The Role of p50 in Tissue Oxygen Delivery by Cell-Free Oxygen Carriers

Abstract

The concept that the p50 of a cell-free O2 carrier (“blood substitute”) should approximate that of human blood is rooted in the assumption that the p50 is an important determinant of O2 delivery. This assumption is based on antiquated measurements in subjects exposed to hypoxia, for whom a theory was developed that an increase in red cell 2,3-DPG shifts the oxygen equilibrium curve to the right (high p50, low O2 affinity), thereby providing “adaptation” to hypoxia. This concept has been carried over to efforts to pharmacologically raise the p50 of human red cells and to preserve 2,3-DPG concentration in banked blood.
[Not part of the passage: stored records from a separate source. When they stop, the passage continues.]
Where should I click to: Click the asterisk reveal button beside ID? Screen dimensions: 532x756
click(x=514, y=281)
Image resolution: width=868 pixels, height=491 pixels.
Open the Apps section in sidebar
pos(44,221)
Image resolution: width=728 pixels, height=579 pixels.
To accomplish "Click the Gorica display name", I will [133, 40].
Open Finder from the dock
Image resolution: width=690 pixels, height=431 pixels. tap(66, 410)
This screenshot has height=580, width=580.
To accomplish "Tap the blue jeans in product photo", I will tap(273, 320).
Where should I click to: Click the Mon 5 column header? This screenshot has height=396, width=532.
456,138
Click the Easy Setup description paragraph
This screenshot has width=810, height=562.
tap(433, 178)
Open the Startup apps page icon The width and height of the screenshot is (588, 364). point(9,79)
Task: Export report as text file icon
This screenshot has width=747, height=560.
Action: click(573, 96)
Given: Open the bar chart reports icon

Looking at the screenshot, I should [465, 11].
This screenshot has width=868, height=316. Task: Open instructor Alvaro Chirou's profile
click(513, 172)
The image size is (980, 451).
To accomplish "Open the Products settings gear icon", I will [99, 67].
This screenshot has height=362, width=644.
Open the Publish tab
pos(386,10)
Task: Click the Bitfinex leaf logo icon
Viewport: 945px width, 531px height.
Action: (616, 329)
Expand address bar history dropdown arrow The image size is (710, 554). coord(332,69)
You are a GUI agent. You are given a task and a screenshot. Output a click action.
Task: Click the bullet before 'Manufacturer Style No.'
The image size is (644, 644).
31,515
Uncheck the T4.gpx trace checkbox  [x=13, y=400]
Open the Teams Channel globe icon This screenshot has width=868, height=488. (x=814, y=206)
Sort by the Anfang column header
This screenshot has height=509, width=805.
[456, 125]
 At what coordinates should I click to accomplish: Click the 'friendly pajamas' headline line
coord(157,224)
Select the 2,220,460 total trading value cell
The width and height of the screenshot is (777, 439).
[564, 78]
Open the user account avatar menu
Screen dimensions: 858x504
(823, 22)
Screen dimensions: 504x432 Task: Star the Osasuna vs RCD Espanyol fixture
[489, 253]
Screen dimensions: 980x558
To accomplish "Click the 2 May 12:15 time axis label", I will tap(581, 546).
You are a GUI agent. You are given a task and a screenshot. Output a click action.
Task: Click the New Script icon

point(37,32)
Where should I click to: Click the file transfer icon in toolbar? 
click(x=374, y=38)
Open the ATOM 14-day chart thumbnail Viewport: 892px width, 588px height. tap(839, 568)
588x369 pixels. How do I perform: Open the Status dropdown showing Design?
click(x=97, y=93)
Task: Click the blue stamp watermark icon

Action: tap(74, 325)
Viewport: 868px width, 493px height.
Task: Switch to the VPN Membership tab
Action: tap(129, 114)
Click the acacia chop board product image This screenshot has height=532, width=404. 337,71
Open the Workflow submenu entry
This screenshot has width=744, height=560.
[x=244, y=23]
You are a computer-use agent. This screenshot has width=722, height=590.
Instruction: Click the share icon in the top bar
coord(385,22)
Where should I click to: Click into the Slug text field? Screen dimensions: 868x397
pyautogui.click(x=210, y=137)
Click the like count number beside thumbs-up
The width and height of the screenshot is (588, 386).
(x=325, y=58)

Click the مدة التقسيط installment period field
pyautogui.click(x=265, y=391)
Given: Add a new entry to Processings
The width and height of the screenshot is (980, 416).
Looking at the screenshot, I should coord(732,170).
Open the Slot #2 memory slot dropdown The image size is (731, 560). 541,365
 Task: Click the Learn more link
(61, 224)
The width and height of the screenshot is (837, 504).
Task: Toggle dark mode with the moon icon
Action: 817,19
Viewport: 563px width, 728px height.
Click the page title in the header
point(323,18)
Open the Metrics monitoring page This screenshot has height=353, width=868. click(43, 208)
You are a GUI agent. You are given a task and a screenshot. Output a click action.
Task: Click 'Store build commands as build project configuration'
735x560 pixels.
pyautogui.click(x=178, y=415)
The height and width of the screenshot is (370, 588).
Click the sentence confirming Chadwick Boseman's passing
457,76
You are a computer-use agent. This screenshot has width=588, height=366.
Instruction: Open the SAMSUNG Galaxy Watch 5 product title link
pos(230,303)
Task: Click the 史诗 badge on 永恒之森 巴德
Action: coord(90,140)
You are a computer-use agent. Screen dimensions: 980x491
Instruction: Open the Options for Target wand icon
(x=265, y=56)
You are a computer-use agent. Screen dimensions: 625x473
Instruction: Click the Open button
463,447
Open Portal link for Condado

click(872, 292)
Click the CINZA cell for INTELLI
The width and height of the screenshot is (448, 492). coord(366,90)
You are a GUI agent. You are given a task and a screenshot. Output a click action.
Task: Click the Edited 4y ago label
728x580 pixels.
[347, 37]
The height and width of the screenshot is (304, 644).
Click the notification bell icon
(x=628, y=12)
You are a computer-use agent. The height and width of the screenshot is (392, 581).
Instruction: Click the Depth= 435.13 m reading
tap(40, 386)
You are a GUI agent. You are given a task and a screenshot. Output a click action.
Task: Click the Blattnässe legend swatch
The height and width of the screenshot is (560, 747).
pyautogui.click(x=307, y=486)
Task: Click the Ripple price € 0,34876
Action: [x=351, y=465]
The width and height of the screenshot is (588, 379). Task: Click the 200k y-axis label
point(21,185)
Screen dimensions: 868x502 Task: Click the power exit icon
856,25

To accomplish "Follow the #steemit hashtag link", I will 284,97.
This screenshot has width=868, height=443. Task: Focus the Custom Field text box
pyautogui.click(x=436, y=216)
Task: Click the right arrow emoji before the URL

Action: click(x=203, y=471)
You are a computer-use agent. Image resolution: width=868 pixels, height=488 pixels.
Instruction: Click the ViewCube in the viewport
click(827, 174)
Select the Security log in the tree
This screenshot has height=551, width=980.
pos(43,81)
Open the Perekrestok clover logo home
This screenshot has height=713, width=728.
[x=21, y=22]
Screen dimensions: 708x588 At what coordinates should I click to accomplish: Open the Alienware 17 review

More recent measurements in high altitude natives demonstrate that such a right-shift is not critical to adaptation; in fact, a left shift is probably essential to maintain arterial saturation at extreme altitude. Furthermore, evidence of therapeutic benefit from increasing p50 in humans is scant. In the case of cell-free hemoglobin, the mechanisms of O2 transfer to tissue are completely different, such that unless p50 is significantly reduced, O2 oversupply will result, engaging autoregulatory mechanisms that leads to vasoconstriction. A second generation of O2 carriers has been designed with increased O2 affinity, and the suggestion is made that the optimal p50 for cell-free hemoglobin should be approximately that of the target tissue for oxygenation. In the case of highly metabolic tissue such as the myocardium or exercising skeletal muscle, this is in the range of 3–5 mmHg.